Today we’d like to introduce you to Lydia Yousief.

Lydia, we appreciate you taking the time to share your story with us today. Where does your story begin?
I was born in Bayonne, NJ, in the heart of a large working-class Egyptian community there. My father worked rehabilitating Rite Aid stores and had been here since 1983, and my mother, who had been a social worker in Egypt, moved to the US in 1989 and worked as a nanny and server until she was introduced to my dad in 1993. My mother had moved throughout the South before marrying my dad, and when my sister and I were born, my father wanted a desk job, and he was told, “The diversity quota has been met.”

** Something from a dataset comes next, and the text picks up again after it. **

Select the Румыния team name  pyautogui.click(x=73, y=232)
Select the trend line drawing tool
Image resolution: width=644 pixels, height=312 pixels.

Despite being one of the top performing managers for Rite Aid and loyal for several years in leaping from store to store to rehabilitate it from shoplifting and inventory issues, they didn’t want to promote him to a higher-paid, more stable position. So he quit and said he’d move South, where my mom had started. We moved to Tennessee in the summer of 1996 and have stayed there since. My father’s a dreamer and wanted to open up a restaurant. Before he had worked at Rite Aid, he had worked at several restaurants in New York City and found that he enjoyed cooking. But unfortunately, he couldn’t open up the restaurant and instead went back to rehabilitating stores in the South by buying a car wash from a fellow Egyptian in Nashville.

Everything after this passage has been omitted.